There’s only one month with no change, and the arrow points sideways, so let’s split the data into nochange and haschange, and use geom_point() to plot nochange. Also, set the lineend and linejoin arguments to geom_segment() to a combo that makes the arrows look good.

Code
nochange <- filter(wf_data, change == 0)
haschange <- filter(wf_data, change != 0)
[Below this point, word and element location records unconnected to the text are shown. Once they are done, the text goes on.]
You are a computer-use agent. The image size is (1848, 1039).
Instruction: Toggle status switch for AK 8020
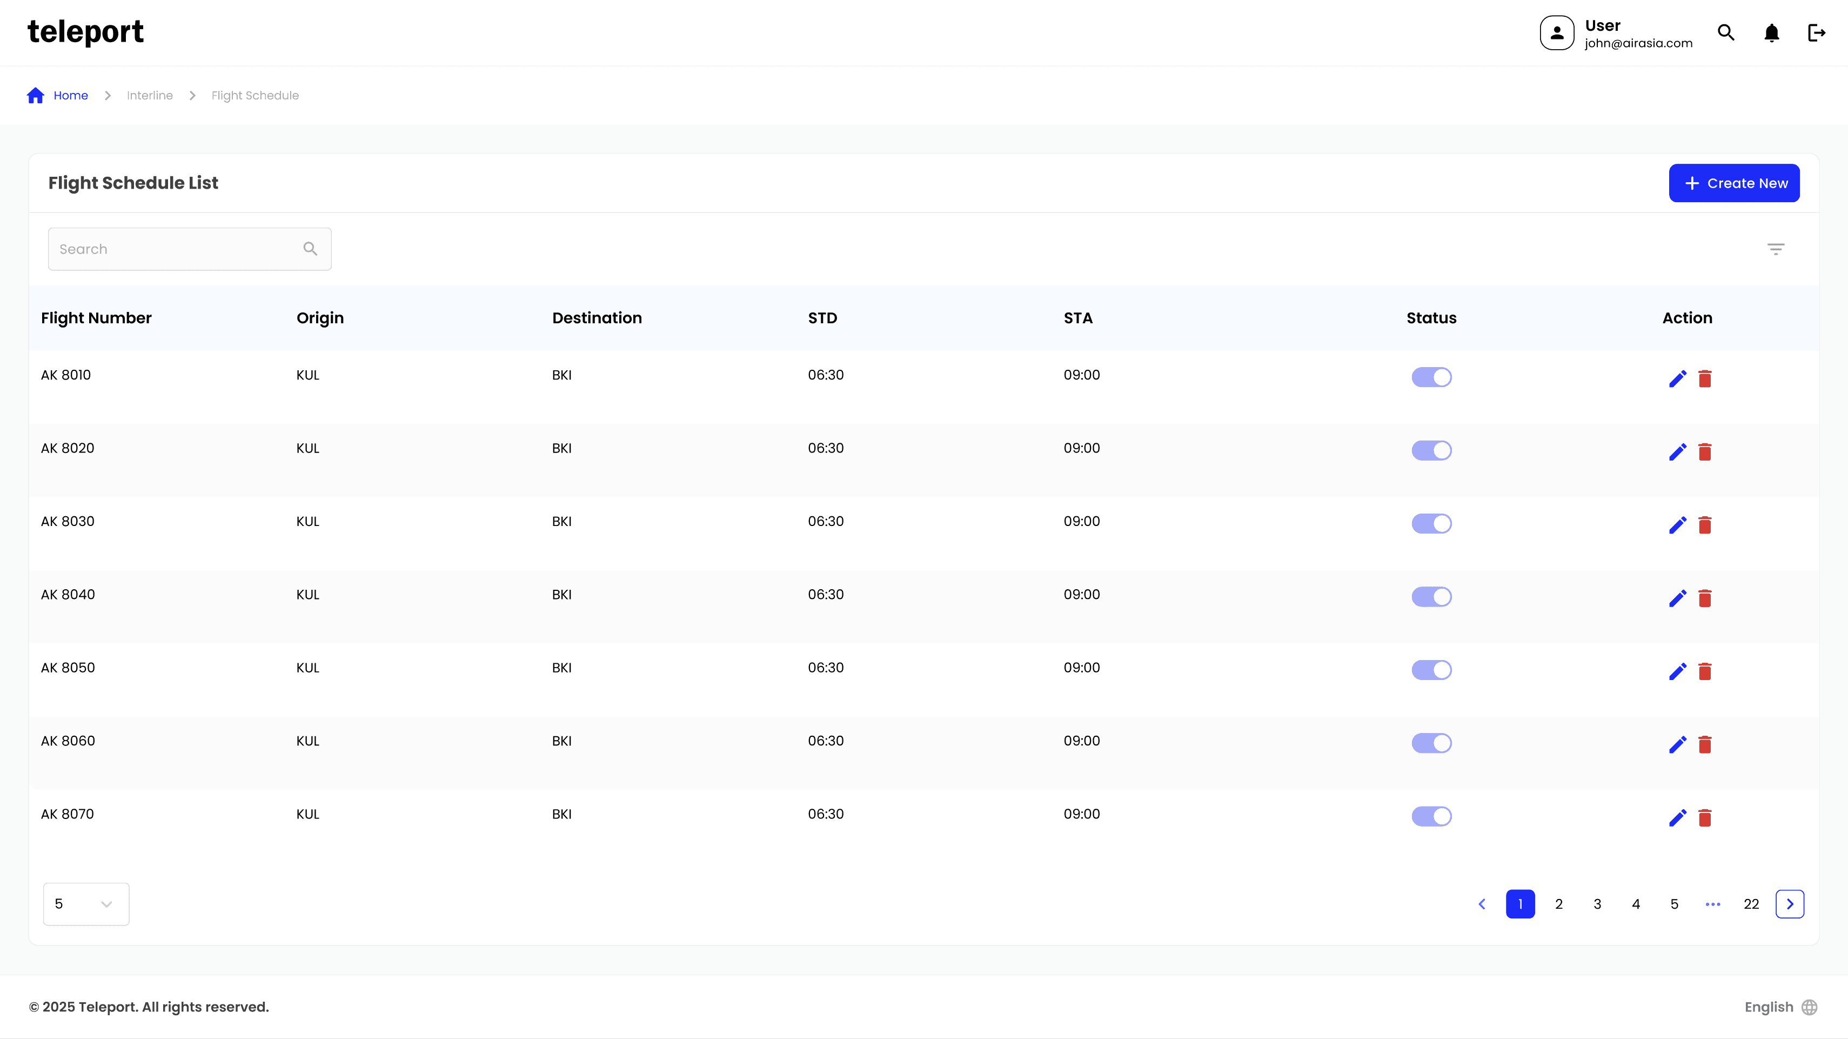[x=1431, y=450]
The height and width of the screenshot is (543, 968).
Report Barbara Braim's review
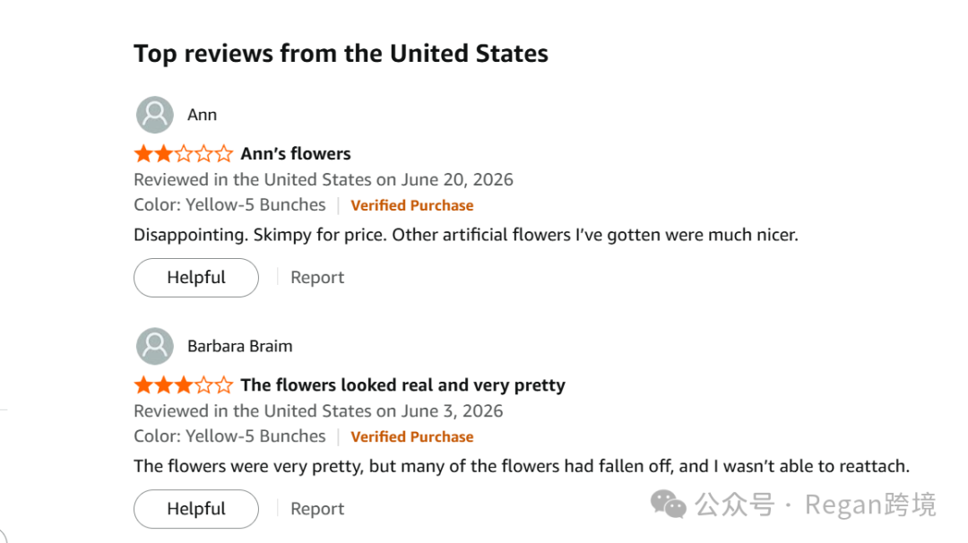click(317, 509)
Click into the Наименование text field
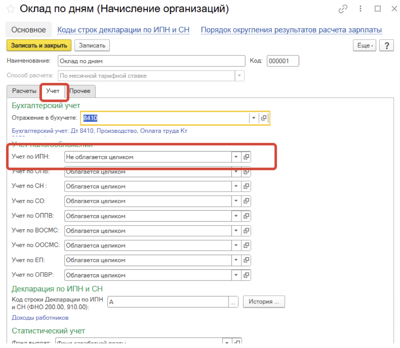400x348 pixels. 150,61
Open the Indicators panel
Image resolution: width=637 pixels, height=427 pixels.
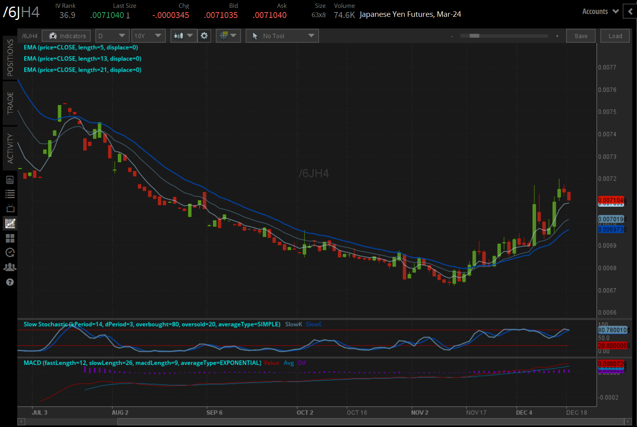(66, 36)
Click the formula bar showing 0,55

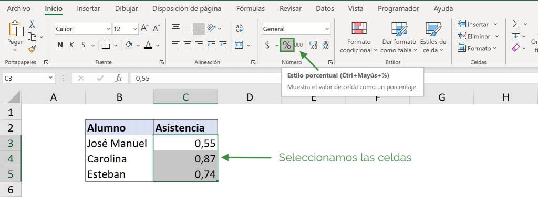click(x=333, y=78)
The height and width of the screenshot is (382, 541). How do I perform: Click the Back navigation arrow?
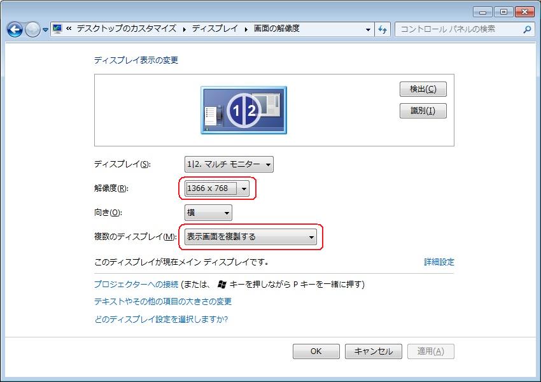point(15,29)
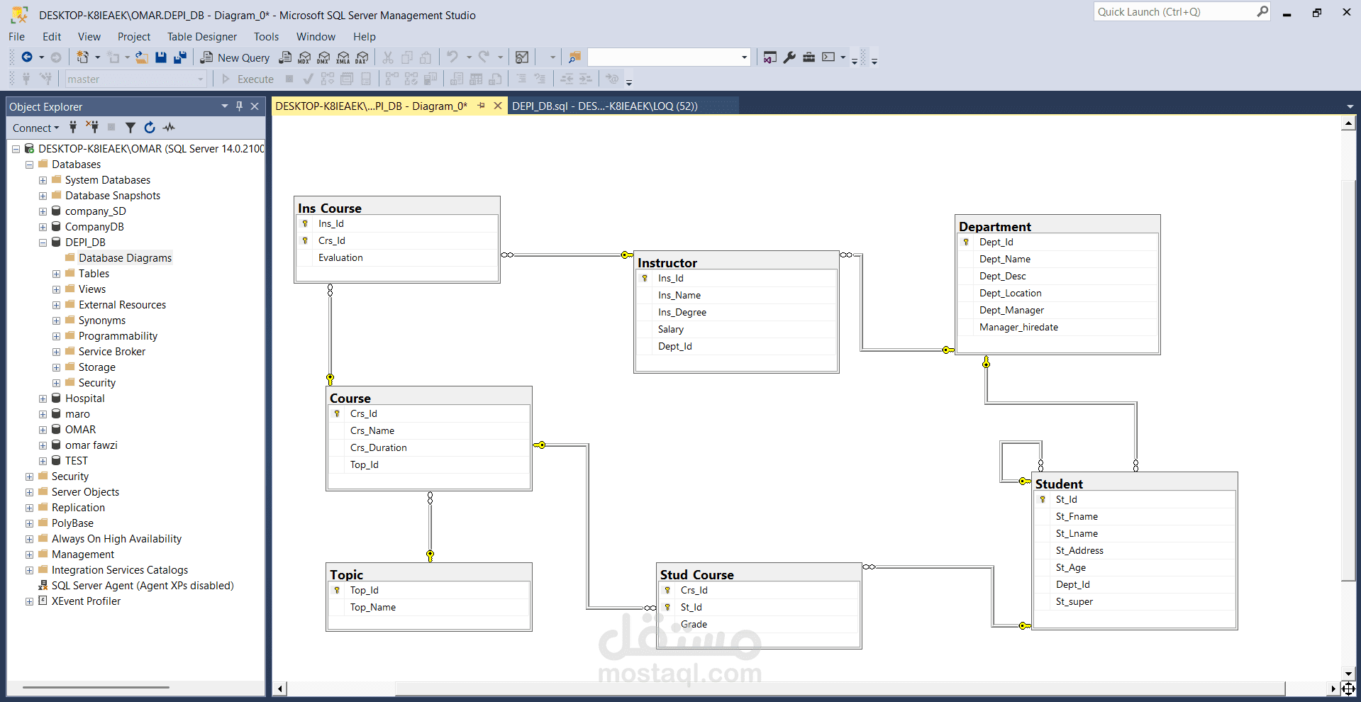Parse the query using the checkmark icon
The height and width of the screenshot is (702, 1361).
click(307, 79)
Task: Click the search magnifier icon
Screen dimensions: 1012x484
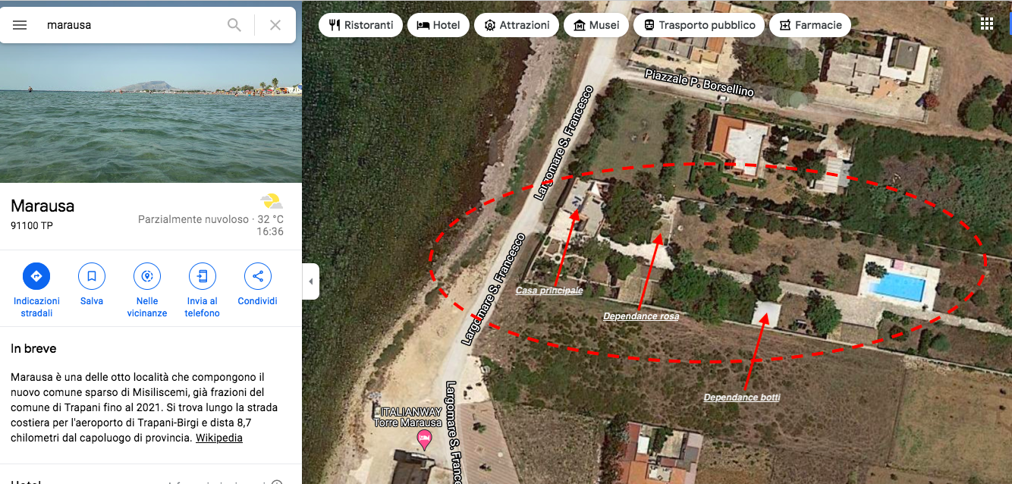Action: point(234,25)
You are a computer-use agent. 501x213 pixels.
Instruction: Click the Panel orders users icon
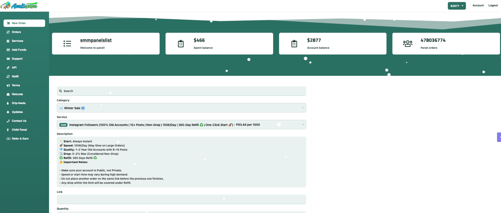pyautogui.click(x=408, y=43)
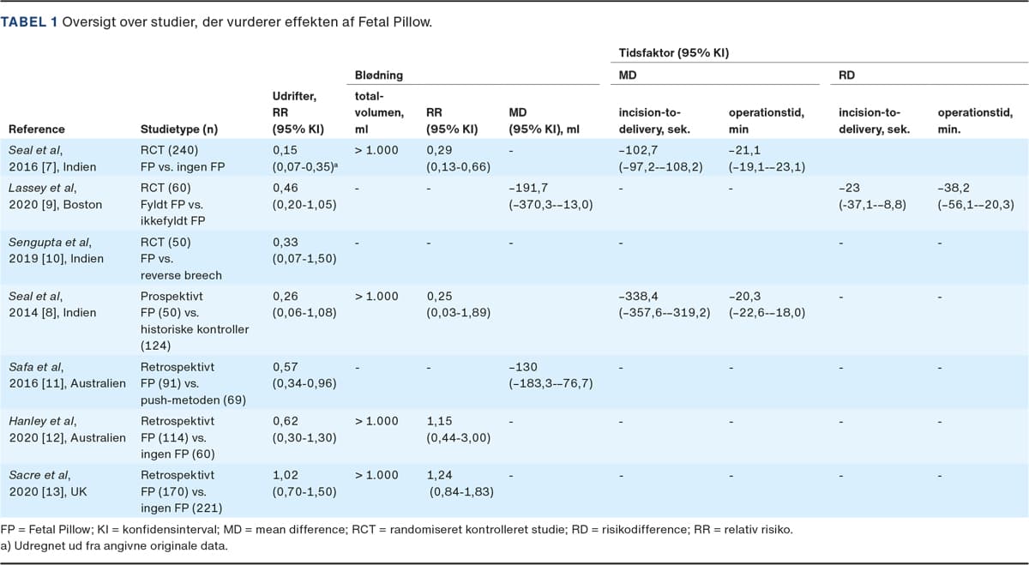Click the −191,7 mean difference value

click(x=528, y=187)
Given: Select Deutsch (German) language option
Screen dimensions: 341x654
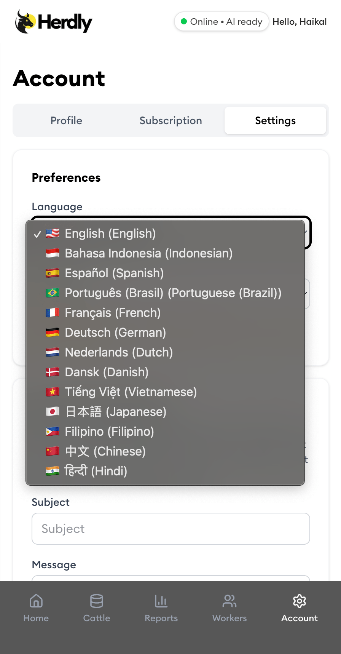Looking at the screenshot, I should click(x=115, y=333).
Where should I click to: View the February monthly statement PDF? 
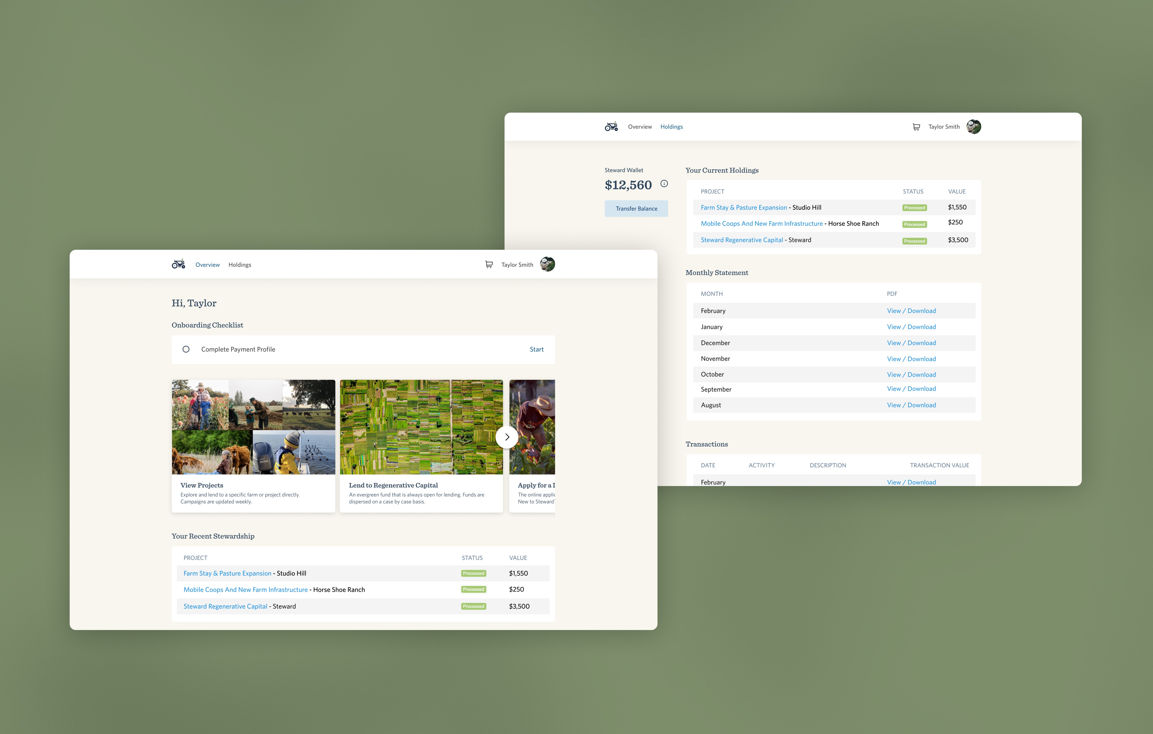[x=911, y=310]
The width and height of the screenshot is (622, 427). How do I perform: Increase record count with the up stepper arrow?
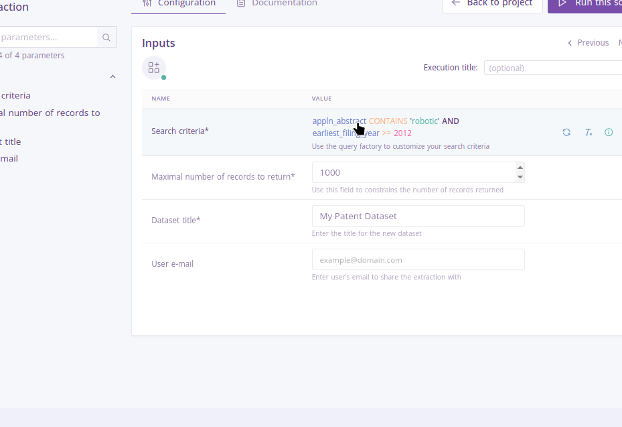click(x=519, y=168)
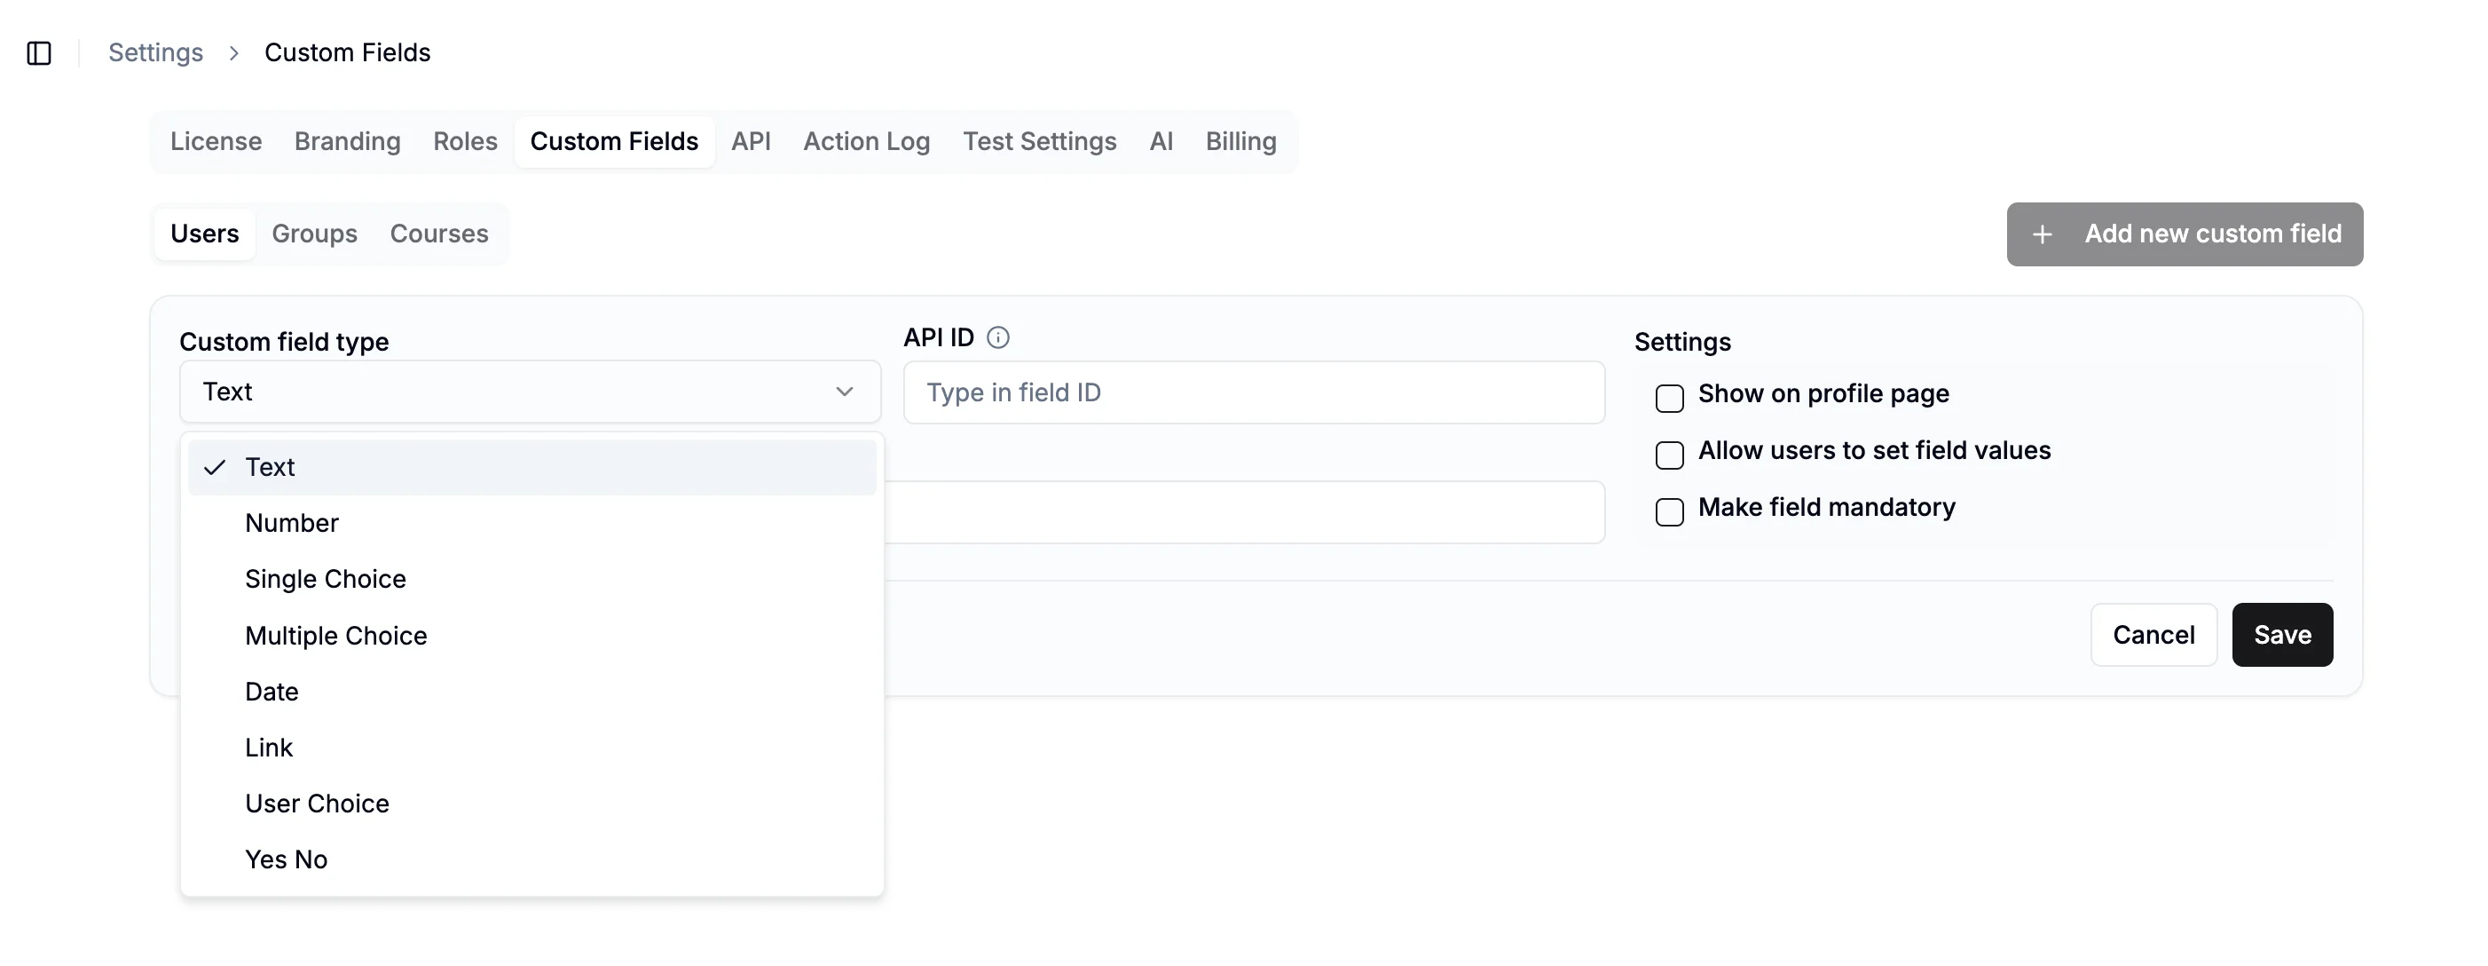Click the API ID info icon

998,337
ggplot(haschange, aes(x = pub_month, xend = pub_month, 
                    y = prev, yend = n, 
                    color = dir)) +
  geom_segment(show.legend = FALSE, size = 1.5, 
               arrow = arrow(length = unit(0.1,"cm")),
               lineend = "round", linejoin = "mitre") +
  geom_point(data = nochange, aes(y = n), size = 2,
             show.legend = FALSE)

28.6 Final plot

The last step, like always, is to tidy up and style the plot, and add alt text for screen readers.

Code
ggplot(haschange, aes(x = pub_month, xend = pub_month, 
                    y = prev, yend = n, 
                    color = dir)) +
  geom_segment(show.legend = FALSE, size = 1.5, 
               arrow = arrow(length = unit(0.1,"cm")),
               lineend = "round", linejoin = "mitre") +
  geom_point(data = nochange, aes(y = n), color = "#CA1A31", size = 2) +
  scale_x_date("Publication Date",
               date_breaks = "1 year",
               date_labels = "%Y") +
  scale_y_continuous("Number of preprints published per month",
                     breaks = seq(0, 1000, 100)) +
  scale_color_manual(values = c("dodgerblue3", "#CA1A31")) +
  labs(title = "PsyArXiv preprint publication by month") +
  theme_minimal(base_size = 16) +
  theme(panel.grid.minor = element_blank(),
        plot.title = element_text(hjust = 0.5))

The number of preprints published on PsyArXiv each month. Data are visualised with a waterfall plot, where The incrase or decrease from one month to the next is represented by a red up arrow or a blue down arrow.